We run into situations all the time when one or more of our assumptions for inference are not met. In this case, we should not use the hypothesis tests and confidence intervals we learned in class that rely on t-distributions, as the theory that let us use those methods no longer applied.

Instead, we use randomization methods to perform hypothesis tests and confidence intervals when assumptions for inference are not met. We will explore how these are built in more depth later, but for now, here are the codes you need!

Hypothesis Test

Put the following in a chunk and press play.
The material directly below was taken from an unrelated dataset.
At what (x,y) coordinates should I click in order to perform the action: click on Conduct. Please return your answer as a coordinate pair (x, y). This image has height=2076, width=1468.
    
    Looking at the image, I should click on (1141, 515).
DO NOT CHANGE ANYTHING.

randomizationHT <- function(mydata, Y, X,whereX){
  
  mydata <- data.frame(mydata)
  
  model <- lm( mydata[,Y] ~ ., data = mydata[,-Y])
  samplestat <- model$coefficients[whereX+1]
  
  storage <- rep(NA,1000)
  
  newdata <- mydata
  for(i in 1:1000){
    newdata[,X] <- mydata[sample(1:nrow(mydata),nrow(mydata)),X]
    
    model <- lm( mydata[,Y] ~ ., data = newdata[,-Y])
    storage[i] <- model$coefficients[whereX+1]
  }
  
  if(samplestat <0){
    pvalue <- length(which(storage <= samplestat ))/1000
  }
  
  if(samplestat > 0){
    pvalue <- length(which(storage >= samplestat ))/1000
  }
  
  pvalue
  
  
}

To run the HT, use the following:

randomizationHT(mydata, Y, X, whereX)

• mydata = replace with your data set
• Y = replace with the number of the column where \(Y\) is in your data set.
• X = replace with the number of the column where the \(X\) you are doing inference on is in your data set.
• whereX = the number of the \(\beta\) you are testing + 1. This means if you are testing \(\beta_2\), you use whereX = 3.
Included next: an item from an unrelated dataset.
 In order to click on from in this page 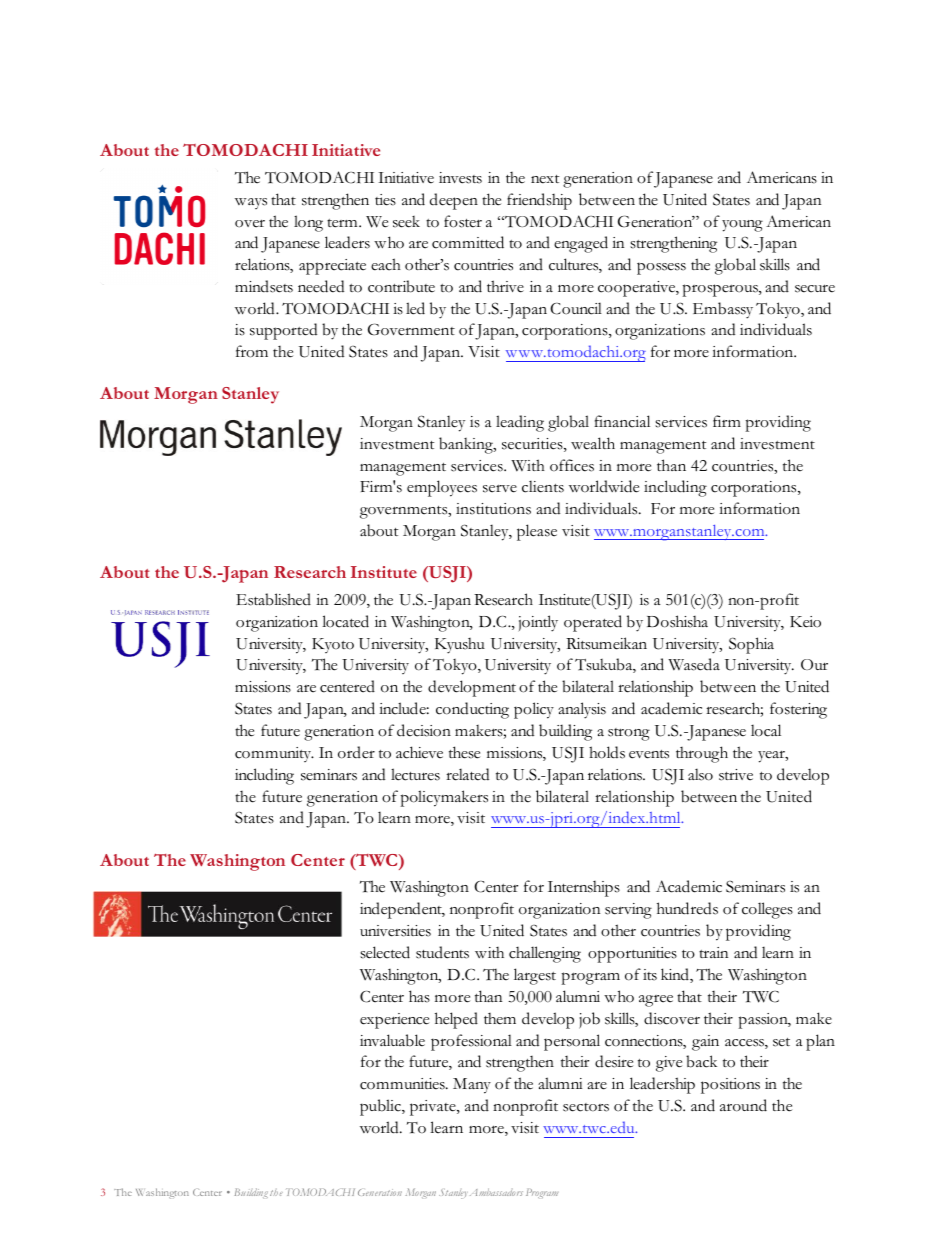, I will do `click(252, 351)`.
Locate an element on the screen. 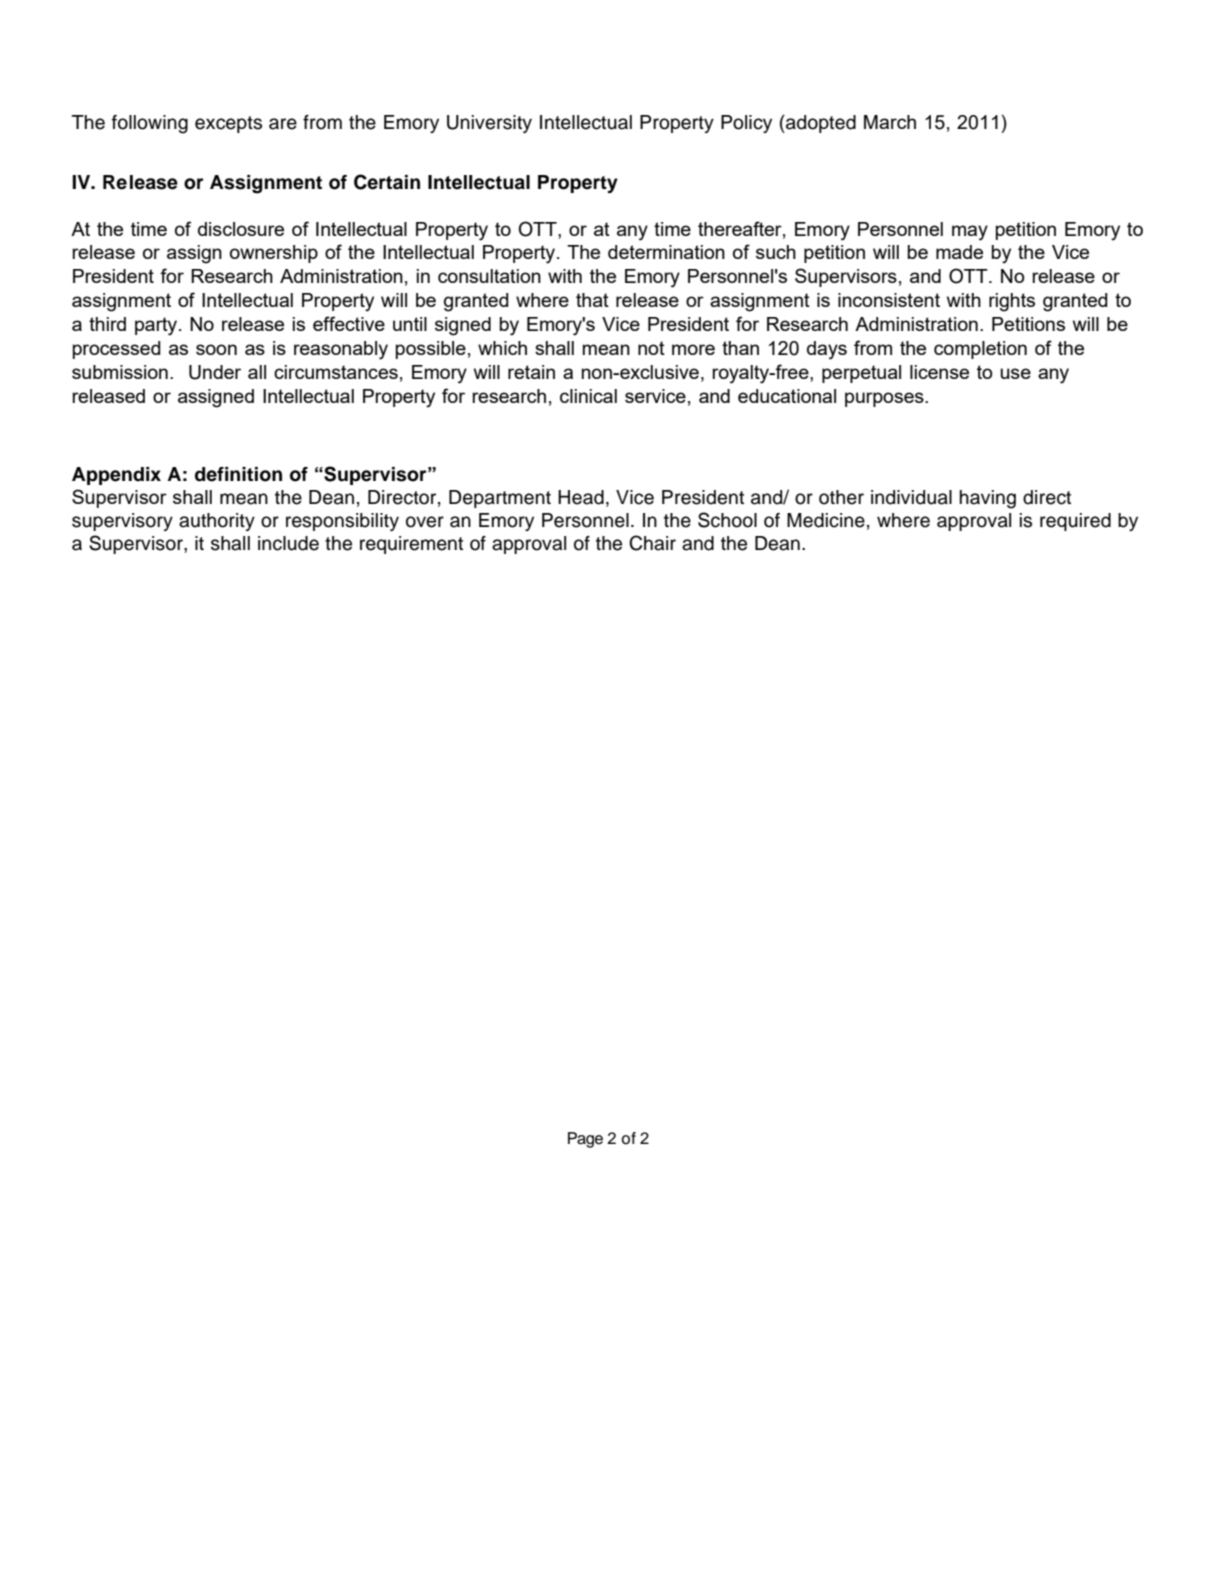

The number you get is the p-value for your test.

Confidence Intervals

Put the following in a chunk and press play. DO NOT CHANGE ANYTHING.
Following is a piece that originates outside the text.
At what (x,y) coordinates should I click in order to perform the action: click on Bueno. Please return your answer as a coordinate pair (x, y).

randomizationCI <- function(mydata, Y, X,whereX){
  
  mydata <- data.frame(mydata)
  set.seed(112)
  
  model <- lm( mydata[,Y] ~ ., data = mydata[,-Y])
  samplestat <- model$coefficients[whereX]
  
  storage <- rep(NA,1000)
  
  newdata <-mydata
  for(i in 1:1000){
    newdata<- mydata[sample(1:nrow(mydata),nrow(mydata),replace = TRUE),]
    
    model <- lm( newdata[,Y] ~ ., data = newdata[,-Y])
    storage[i] <- model$coefficients[whereX+1]
  }
  
  upper <- quantile(storage, .975)
  lower <- quantile(storage, .025)
  
  print(lower)
  print(upper)
  
}

To build a 95% CI, use the following:

randomizationCI(mydata, Y, X, whereX)

• mydata = replace with your data set
• Y = replace with the number of the column where \(Y\) is in your data set.
• X = replace with the number of the column where the \(X\) you are doing inference on is in your data set.
• whereX = the number of the \(\beta\) you are testing. This means if you are testing \(\beta_2\), you use whereX = 2.

Question 13

Choose one coefficient (any one you like) and run a test to check to see if the data provide evidence that the population value of this coefficient would be statistically different from 0. You do not need to show all your steps, but you DO need to (1) state the hypotheses, (2) state the p-value, and (3) state the conclusion clearly in the context of the data (so useful for a person interested in the topic).

Question 14

Choose one coefficient (any one you like) and build and interpret a 95% confidence interval for that coefficient.

Question 15

Suppose my model is called \(modelMine\) and my data is called \(dataset\), with variables \(x\) and \(y\). To create a plot of the predictions versus the true values of \(Y\), the code is:

ggplot( dataset, aes( x = y, y = predict(modelMine))) + 
  geom_point( ) + 
  labs( x = "True value of Y", y = "Predicted value of Y" ) + 
  stat_smooth(formula = y ~ x, method = "lm", se = FALSE)

Create the plot using the code above, adapting the code and labels as needed to suit your data. Based on the plot, comment on the predictive abilities of your model. Again, comment so that a friend who is interested in the subject but does not know statistics can understand how well the model is doing at prediction.